L’événement réunissait Mme Kristalina Georgieva, directrice générale de la Banque mondiale, M. Achim Steiner, administrateur du Programme des Nations unies pour le développement, M. Donald Kaberuka, ancien président de la Banque africaine de développement, co-président de la Commission sur la fragilité, la croissance et le développement des Etats, haut représentant de l’Union africaine pour son fonds pour la Paix, M. Rémy Rioux, directeur général de l’Agence française de développement, et Mme Inna Modja, artiste engagée pour les droits des femmes.
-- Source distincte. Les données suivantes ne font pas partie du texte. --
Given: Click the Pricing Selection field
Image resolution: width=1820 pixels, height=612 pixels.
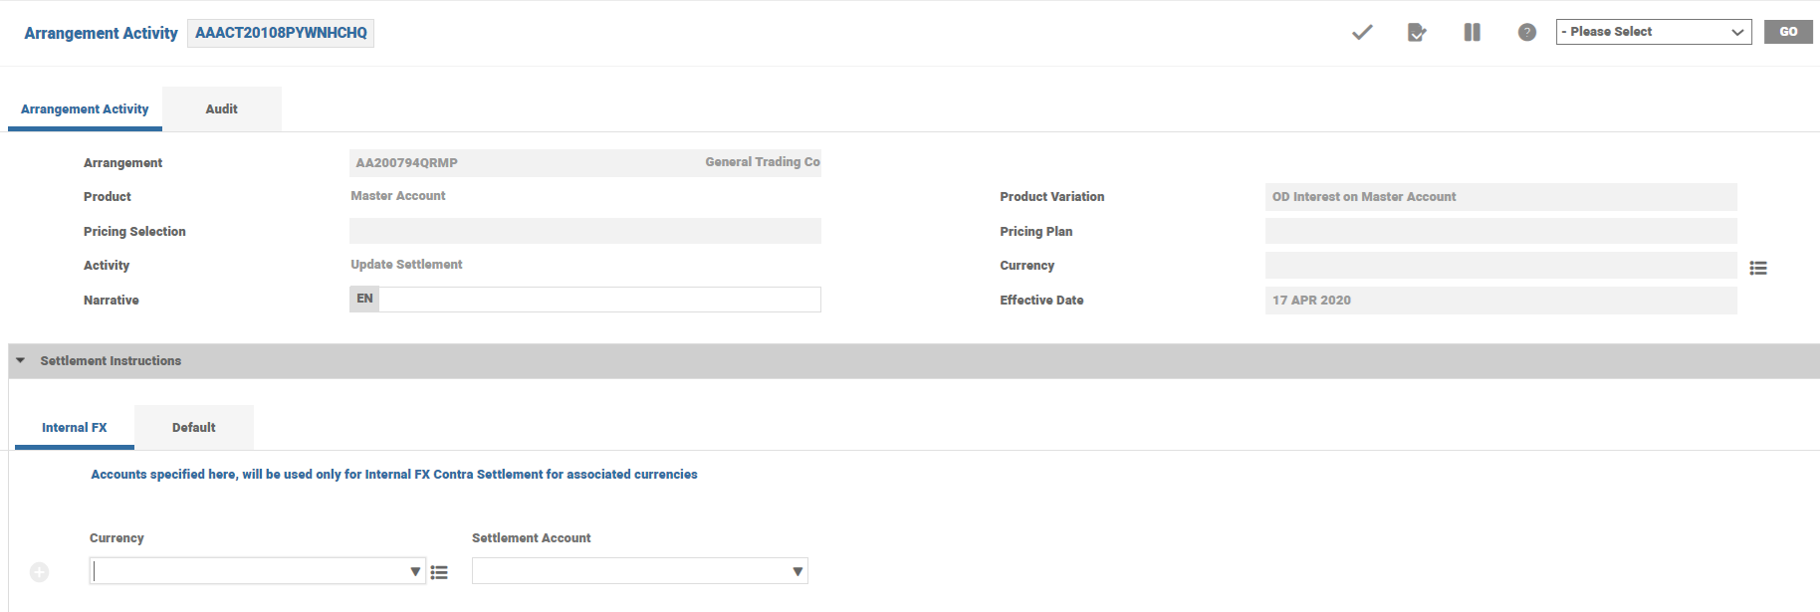Looking at the screenshot, I should pyautogui.click(x=584, y=231).

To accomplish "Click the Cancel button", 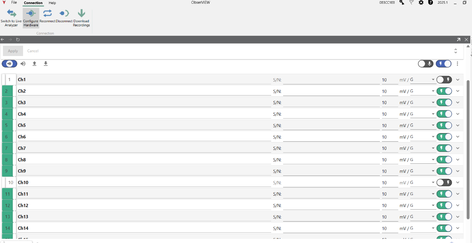I will pos(33,51).
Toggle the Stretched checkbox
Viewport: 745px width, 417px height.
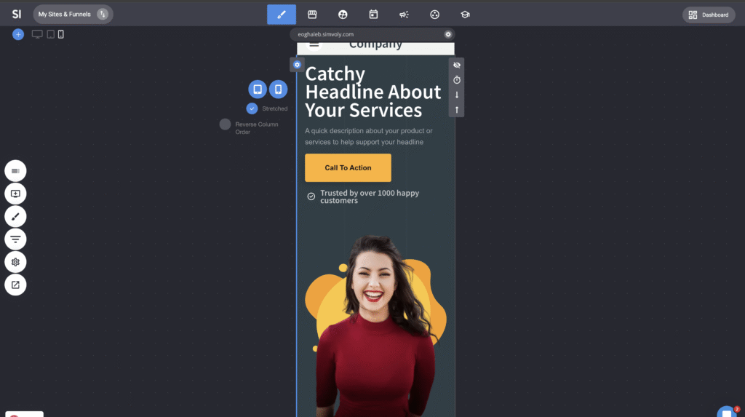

A côté de la stratégie française, ont également été présentés le fonds paix et résilience (« fonds Minka ») de l’Agence française de développement et la version française du rapport de la Banque mondiale et des Nations unies sur la prévention des conflits ("Routes pour la paix").
Le secrétaire d’Etat a mis l’accent sur la priorité accordée par la France à la réponse aux crises et aux fragilités, selon une approche préventive et globale liant diplomatie, sécurité, humanitaire, stabilisation et développement. Il a également rappelé l’engagement du gouvernement de consacrer, dans le cadre de son objectif général de porter d’ici 2022 son aide publique au développement à 0,55 % du revenu national brut, 500 millions d’euros à l’aide humanitaire et alimentaire ainsi qu’à la stabilisation d’ici 2022 et de doubler les montants alloués au fonds « Paix et résilience » de l’AFD pour atteindre 200 millions d’euros par an.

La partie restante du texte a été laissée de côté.